Secondly, the testing regiment is crap. IPEAK results may be interesting and important in an indirect way, but they are not application testing. They attempt to model it, but are not. They prove no more than sandra drystones when it comes to comparing the effectiveness of different cpu architectures. They are the hard drive equivalent of an engine dyno, and any racer worth his salt knows you don't race dynos. The point where you arbitrarily choose what work pattern will represent this use or that use is the problem. Whatever pattern you choose is not the reality of the situation, and you have no way of quantifying if it is off or by how much for a given application.

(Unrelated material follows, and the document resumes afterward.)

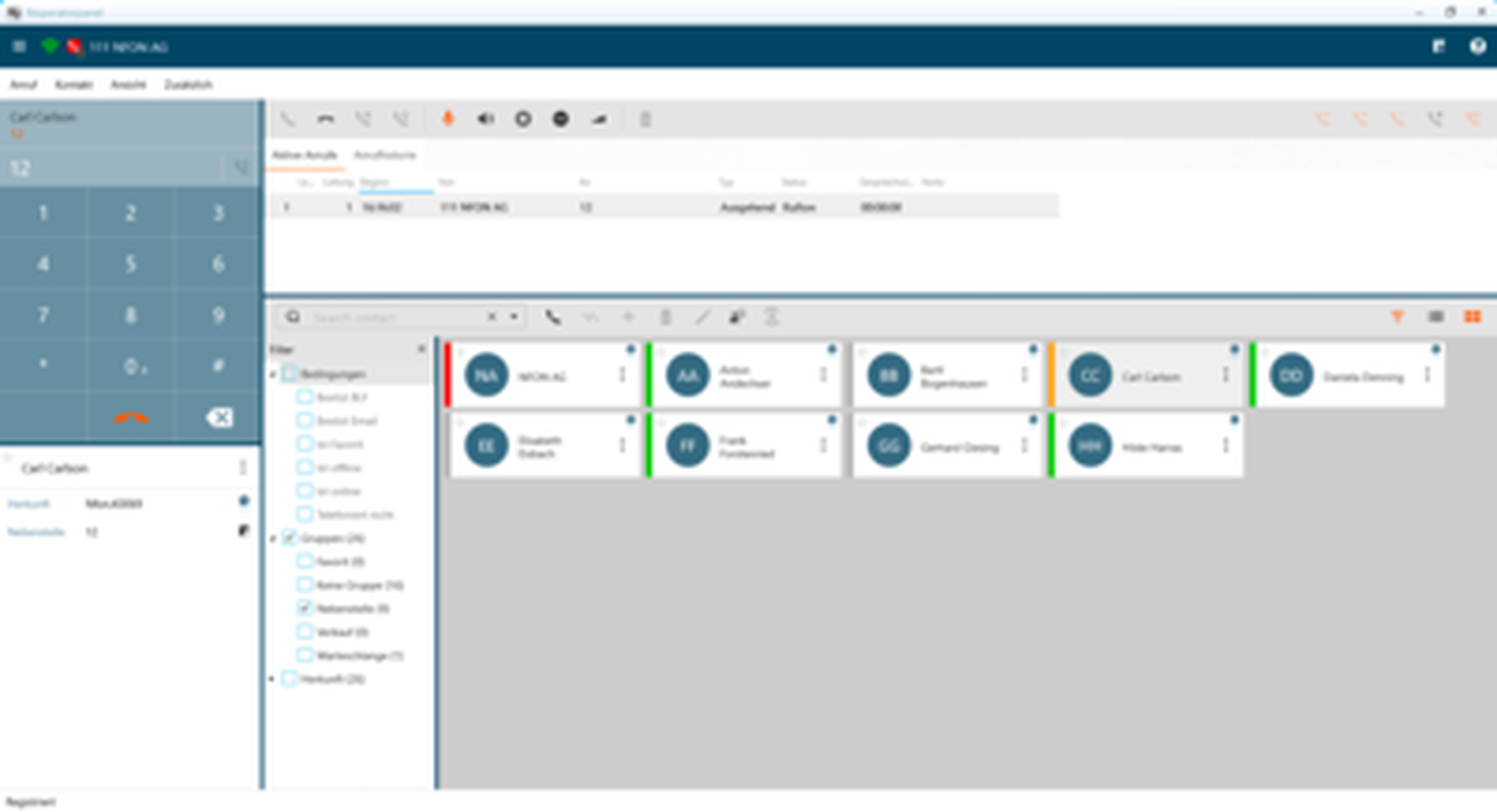
Task: Start call recording with the record icon
Action: [x=523, y=119]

Thirdly is the choice of controllers. Guess what, if you are going to confine yourself with a 32bit 33MHz pci controller, STR can't help much. Pretty obvious if you ask me. This would point to the advisability of using a faster bus for connection to the system. And the cost effective solution? How about ICH5/R? Hmm? Perhaps the choice of the best RAID controller for desktop use might help the desktop-oriented results... hmm.
Certainly RAID 0 degrades seek performance slightly. And that is a very important factor. But in all but the very worst case scenario the STR increase at least makes up for the loss, and in some areas allows a goodly effective increase in application performance. There is certainly the possiblitly of creating a laundry list of (cpu-limited, synthetic) benchmarks that show little advantage for it, but it is even easier to come up with a list of actual applications that do benefit.

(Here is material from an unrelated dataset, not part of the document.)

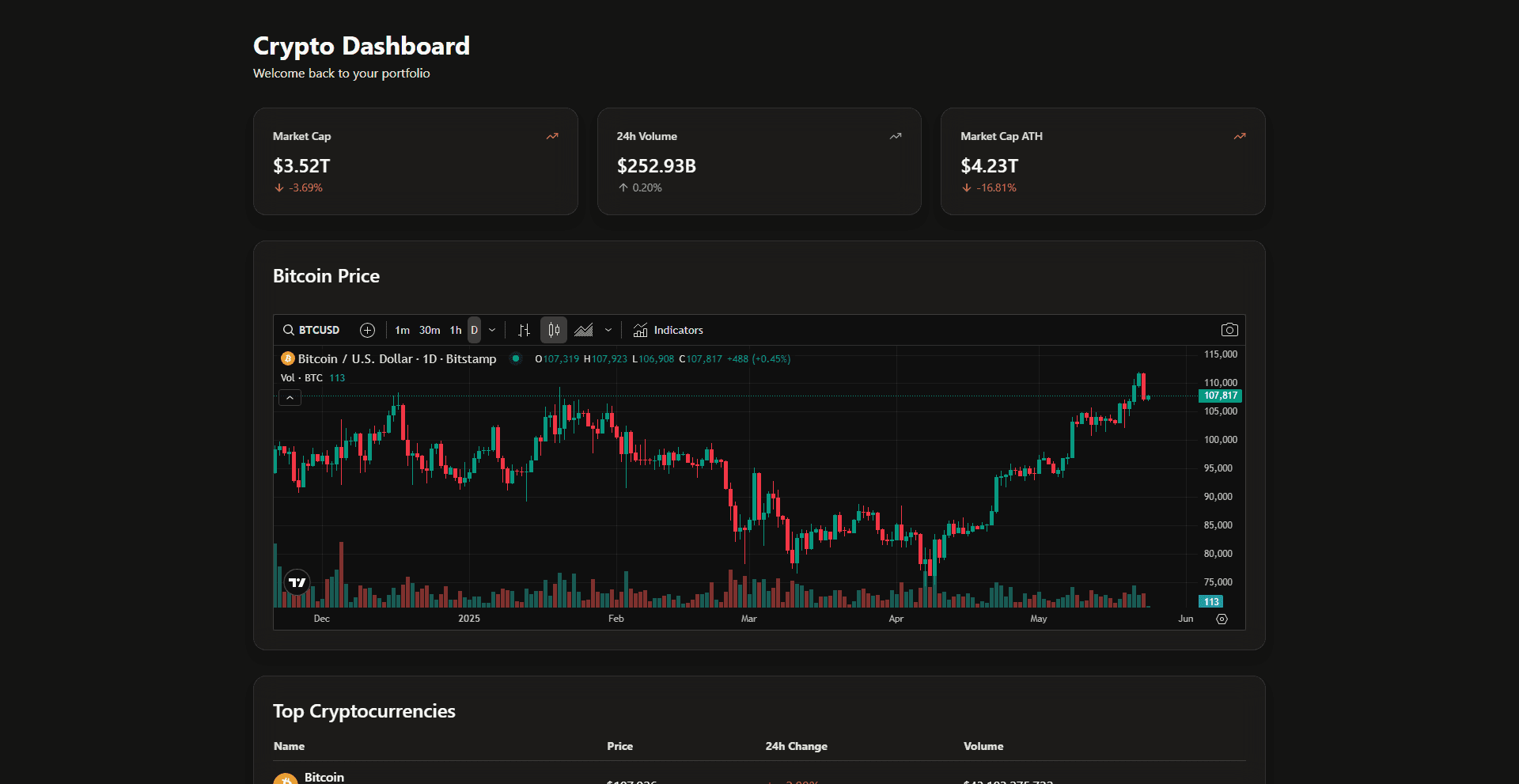Expand the chart style dropdown chevron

But to do so one must buy two cutting edge drives, use the correct controller (ICH5R for desktop use), and house it in fast enough machine to allow it be of benefit. Don't judge RAID0 by its inability to transform your KT333/1GHz Tbird system, properly integrated it into a modern, optimized system design and you can indeed benefit.
And the data loss problem? The naysayers would be just as quick to nay at someone who says they can't be bothered to have implemented a proper backup regime, but then of course ignore that truth when it adds strength to the mob.
And finally is the actual experience. If you round up the latest and best components and time application load times on RAID0 vs a single identical drive, the RAID box wins. Not hugely, but it wins. Generally 5-10%. IPEAK be damned.
But I must congratulate you. The dogged pursuit of whiches real and imagined has had its impact. A fellow on my home board (ocforums.com) measured this real world performance--application load times--in a real machine (read of modern porportions):
Let's compare the results:
UT2004 14.32-12.12 = 2.2s
(2.2s/14.32) x 100 = 15.4% improvement
GC2 12.37-11.81 = .56s => 4.5% improvement
Lock On 28.16-25.96 = 3.2s => 11.4% improvement
Far Cry 90.42-83.70 = 6.72s => 7.5% improvement
Unreal 2 16.44-15.90 = .54s => 3.3% improvement
And even though he measured an 8.4% average improvement, immediately started chanting the anti-RAID0 mantra. I'll take my 8.4% and be happy, thank you, as this is the area least conducive to RAID0 improvement. It gets nothing but better from here.